=== Begin Enclosure ===

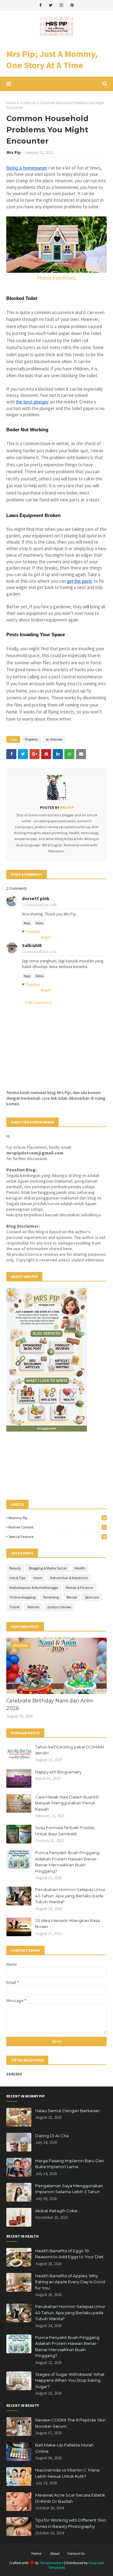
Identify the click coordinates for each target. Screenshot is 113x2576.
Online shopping (22, 1597)
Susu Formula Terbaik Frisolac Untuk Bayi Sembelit (65, 1830)
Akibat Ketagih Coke (56, 2210)
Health (79, 1568)
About (55, 2553)
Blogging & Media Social (48, 1568)
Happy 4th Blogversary (58, 1771)
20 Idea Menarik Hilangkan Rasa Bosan (67, 1923)
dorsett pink (35, 898)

=== End Enclosure ===

Set down exactly, and only, the lines from the one with "Happy 4th Blogversary (58, 1771)" to the final line of the data.

§ **Solution for this task**
Happy 4th Blogversary (58, 1771)
20 Idea Menarik Hilangkan Rasa Bosan (67, 1923)
dorsett pink (35, 898)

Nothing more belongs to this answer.